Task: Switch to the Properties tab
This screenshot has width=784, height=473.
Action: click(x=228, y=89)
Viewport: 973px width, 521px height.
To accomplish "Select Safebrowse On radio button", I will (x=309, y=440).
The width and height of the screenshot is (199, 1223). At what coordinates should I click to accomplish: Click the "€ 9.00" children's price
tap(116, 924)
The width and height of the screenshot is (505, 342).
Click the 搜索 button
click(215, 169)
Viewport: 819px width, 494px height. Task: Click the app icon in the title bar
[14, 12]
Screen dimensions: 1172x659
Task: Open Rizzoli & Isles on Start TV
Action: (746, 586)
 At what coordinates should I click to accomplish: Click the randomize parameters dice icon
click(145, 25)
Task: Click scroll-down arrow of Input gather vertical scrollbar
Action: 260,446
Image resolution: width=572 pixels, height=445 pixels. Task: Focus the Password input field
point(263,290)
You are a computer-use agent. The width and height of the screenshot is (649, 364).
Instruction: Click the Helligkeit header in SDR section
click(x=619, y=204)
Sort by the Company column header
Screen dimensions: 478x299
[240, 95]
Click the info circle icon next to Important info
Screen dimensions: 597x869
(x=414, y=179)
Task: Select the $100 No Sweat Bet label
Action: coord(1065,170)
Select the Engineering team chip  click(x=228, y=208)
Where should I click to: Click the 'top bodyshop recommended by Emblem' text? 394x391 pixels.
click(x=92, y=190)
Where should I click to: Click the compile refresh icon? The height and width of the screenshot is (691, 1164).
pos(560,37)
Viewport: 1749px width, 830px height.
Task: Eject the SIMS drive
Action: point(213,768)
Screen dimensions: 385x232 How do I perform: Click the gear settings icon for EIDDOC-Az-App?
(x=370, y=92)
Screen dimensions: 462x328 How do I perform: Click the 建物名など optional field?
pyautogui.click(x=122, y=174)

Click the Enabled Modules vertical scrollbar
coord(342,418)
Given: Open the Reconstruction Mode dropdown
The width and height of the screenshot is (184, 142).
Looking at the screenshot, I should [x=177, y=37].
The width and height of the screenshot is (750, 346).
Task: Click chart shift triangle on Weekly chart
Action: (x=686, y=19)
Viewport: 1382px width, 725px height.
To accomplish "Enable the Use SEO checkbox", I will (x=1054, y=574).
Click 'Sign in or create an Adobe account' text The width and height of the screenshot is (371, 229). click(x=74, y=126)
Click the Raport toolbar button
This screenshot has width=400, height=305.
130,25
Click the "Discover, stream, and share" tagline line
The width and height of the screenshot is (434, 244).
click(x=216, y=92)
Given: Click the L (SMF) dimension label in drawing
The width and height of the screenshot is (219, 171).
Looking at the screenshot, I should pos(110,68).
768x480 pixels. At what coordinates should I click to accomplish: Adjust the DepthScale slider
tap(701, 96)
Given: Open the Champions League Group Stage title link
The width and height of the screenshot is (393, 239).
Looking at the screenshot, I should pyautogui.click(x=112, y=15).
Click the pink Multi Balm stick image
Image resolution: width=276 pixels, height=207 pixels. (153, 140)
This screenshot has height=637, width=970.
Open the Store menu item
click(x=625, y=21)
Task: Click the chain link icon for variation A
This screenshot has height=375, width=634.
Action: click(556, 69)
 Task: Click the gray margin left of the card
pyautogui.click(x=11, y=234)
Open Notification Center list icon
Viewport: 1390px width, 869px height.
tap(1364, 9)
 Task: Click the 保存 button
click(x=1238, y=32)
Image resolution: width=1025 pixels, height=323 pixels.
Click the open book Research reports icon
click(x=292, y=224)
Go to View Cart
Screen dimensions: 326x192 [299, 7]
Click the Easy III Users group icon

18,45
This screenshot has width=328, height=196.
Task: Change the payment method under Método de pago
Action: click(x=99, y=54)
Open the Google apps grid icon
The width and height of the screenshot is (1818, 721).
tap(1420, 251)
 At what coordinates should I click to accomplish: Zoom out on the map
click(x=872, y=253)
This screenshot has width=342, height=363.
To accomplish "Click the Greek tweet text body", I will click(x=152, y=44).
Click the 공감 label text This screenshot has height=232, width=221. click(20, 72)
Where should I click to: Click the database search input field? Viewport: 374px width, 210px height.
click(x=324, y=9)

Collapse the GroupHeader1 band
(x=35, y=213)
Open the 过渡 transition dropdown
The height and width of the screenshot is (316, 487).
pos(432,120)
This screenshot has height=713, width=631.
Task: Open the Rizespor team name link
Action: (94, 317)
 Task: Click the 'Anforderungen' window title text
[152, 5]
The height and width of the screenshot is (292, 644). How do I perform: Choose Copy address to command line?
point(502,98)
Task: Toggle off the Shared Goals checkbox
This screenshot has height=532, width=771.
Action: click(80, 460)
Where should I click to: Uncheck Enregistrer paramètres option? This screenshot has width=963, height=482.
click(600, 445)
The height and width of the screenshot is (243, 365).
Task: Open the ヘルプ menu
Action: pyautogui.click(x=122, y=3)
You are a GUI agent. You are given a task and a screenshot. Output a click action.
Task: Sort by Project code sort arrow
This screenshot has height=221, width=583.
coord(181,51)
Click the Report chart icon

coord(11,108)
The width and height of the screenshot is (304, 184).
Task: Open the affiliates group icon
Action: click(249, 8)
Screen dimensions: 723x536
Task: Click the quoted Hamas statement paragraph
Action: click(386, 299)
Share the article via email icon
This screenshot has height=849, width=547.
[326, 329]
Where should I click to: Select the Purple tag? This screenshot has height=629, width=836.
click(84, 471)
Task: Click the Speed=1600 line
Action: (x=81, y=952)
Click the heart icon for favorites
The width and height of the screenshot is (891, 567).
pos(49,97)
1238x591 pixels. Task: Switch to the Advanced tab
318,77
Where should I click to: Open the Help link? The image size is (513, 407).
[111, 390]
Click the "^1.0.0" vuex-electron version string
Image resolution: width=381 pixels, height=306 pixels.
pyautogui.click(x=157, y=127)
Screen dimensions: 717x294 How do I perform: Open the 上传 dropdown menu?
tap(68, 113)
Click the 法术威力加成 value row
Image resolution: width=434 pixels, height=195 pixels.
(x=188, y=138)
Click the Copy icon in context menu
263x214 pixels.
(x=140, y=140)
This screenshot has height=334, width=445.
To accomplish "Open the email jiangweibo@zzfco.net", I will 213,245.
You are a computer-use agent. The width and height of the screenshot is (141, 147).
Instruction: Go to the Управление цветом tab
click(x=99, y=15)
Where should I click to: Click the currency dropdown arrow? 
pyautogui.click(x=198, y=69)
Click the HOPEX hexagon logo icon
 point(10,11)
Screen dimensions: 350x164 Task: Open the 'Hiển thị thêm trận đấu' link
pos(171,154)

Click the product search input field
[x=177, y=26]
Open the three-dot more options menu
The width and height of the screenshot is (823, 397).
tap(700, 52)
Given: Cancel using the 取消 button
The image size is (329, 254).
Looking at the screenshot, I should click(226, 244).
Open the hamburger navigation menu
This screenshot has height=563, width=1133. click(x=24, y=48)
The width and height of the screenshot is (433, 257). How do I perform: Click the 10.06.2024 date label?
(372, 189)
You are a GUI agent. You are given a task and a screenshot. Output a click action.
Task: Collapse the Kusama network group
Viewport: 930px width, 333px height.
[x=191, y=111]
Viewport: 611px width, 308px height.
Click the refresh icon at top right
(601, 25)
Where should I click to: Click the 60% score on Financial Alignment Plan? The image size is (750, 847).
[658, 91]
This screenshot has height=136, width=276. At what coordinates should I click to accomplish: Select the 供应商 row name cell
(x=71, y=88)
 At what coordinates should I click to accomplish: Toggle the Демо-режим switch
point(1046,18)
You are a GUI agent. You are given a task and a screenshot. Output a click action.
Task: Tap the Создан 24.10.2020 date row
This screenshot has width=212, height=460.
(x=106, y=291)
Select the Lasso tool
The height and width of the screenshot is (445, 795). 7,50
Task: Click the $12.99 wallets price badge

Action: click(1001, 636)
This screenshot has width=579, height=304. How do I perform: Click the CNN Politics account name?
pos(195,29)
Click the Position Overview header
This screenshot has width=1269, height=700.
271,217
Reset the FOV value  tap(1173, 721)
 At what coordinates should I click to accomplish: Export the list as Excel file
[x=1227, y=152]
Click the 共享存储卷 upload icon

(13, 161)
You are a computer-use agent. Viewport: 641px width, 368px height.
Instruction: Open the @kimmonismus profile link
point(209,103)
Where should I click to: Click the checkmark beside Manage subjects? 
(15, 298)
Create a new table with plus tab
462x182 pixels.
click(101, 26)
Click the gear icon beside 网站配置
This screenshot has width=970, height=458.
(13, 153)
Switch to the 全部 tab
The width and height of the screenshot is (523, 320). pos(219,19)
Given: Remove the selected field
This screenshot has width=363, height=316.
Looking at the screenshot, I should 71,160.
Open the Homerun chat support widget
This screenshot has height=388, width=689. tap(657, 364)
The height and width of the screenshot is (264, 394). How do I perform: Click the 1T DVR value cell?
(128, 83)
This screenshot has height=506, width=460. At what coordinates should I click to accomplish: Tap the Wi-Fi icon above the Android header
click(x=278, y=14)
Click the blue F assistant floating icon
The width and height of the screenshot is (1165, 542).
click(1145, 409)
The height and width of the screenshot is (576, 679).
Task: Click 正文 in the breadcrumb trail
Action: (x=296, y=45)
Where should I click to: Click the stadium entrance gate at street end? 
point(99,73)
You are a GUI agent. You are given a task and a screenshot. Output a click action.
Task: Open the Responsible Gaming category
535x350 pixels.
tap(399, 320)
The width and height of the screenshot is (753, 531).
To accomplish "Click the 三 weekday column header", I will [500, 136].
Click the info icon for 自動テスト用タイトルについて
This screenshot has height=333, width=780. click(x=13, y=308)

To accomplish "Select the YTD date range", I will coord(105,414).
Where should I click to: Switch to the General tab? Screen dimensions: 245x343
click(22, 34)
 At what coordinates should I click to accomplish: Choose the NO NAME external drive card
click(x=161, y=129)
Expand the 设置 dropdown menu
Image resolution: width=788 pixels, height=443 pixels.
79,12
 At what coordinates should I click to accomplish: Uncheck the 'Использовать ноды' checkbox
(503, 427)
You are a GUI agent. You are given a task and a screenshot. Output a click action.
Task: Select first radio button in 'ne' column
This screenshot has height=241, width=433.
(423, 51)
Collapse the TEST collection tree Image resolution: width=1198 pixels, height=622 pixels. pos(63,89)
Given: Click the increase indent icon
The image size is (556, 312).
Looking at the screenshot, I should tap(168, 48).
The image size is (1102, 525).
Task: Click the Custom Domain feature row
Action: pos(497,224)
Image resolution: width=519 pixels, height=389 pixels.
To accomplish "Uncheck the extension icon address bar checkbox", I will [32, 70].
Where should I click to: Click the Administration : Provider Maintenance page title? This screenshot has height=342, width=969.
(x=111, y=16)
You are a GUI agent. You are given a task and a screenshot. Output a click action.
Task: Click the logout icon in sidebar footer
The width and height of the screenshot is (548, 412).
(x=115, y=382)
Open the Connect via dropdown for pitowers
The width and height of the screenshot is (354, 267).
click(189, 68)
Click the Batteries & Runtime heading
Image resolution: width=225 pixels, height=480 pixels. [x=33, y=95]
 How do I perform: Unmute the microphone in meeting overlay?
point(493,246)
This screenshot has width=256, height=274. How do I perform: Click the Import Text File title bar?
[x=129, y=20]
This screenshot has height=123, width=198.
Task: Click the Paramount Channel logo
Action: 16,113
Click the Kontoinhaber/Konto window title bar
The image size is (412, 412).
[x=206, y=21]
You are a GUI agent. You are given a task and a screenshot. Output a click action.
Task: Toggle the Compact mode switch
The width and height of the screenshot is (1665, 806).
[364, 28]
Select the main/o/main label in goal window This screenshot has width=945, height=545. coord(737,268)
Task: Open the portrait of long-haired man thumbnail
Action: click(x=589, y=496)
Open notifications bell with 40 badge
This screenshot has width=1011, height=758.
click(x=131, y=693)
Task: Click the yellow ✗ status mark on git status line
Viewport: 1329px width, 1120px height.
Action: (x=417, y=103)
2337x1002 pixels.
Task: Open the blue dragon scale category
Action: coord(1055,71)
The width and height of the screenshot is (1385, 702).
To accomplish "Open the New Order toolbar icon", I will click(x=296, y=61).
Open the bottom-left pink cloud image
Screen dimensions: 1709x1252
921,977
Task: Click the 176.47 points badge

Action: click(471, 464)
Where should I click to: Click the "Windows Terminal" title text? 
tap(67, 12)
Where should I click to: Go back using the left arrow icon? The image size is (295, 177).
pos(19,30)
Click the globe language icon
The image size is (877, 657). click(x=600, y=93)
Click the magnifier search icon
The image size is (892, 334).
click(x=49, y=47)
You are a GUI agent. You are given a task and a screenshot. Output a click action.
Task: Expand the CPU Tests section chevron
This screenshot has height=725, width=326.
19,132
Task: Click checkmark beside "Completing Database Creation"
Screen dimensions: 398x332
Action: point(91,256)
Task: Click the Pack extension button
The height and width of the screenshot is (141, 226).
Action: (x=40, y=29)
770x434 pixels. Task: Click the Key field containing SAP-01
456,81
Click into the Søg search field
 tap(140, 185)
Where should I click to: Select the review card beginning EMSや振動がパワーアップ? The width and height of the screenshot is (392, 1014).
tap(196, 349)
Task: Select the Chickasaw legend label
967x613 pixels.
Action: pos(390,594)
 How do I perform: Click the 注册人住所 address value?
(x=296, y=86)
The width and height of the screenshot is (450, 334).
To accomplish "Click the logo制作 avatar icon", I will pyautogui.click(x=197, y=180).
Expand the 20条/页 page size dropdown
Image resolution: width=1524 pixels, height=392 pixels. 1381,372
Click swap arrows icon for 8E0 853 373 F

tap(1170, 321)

···

Repeat, exactly, every line from the one containing "This screenshot has height=725, width=326." through the final line of the listing above, adding nothing.

This screenshot has height=725, width=326.
19,132
Task: Click checkmark beside "Completing Database Creation"
Screen dimensions: 398x332
Action: point(91,256)
Task: Click the Pack extension button
The height and width of the screenshot is (141, 226).
Action: (x=40, y=29)
770x434 pixels. Task: Click the Key field containing SAP-01
456,81
Click into the Søg search field
 tap(140, 185)
Where should I click to: Select the review card beginning EMSや振動がパワーアップ? The width and height of the screenshot is (392, 1014).
tap(196, 349)
Task: Select the Chickasaw legend label
967x613 pixels.
Action: pos(390,594)
 How do I perform: Click the 注册人住所 address value?
(x=296, y=86)
The width and height of the screenshot is (450, 334).
To accomplish "Click the logo制作 avatar icon", I will pyautogui.click(x=197, y=180).
Expand the 20条/页 page size dropdown
Image resolution: width=1524 pixels, height=392 pixels. 1381,372
Click swap arrows icon for 8E0 853 373 F

tap(1170, 321)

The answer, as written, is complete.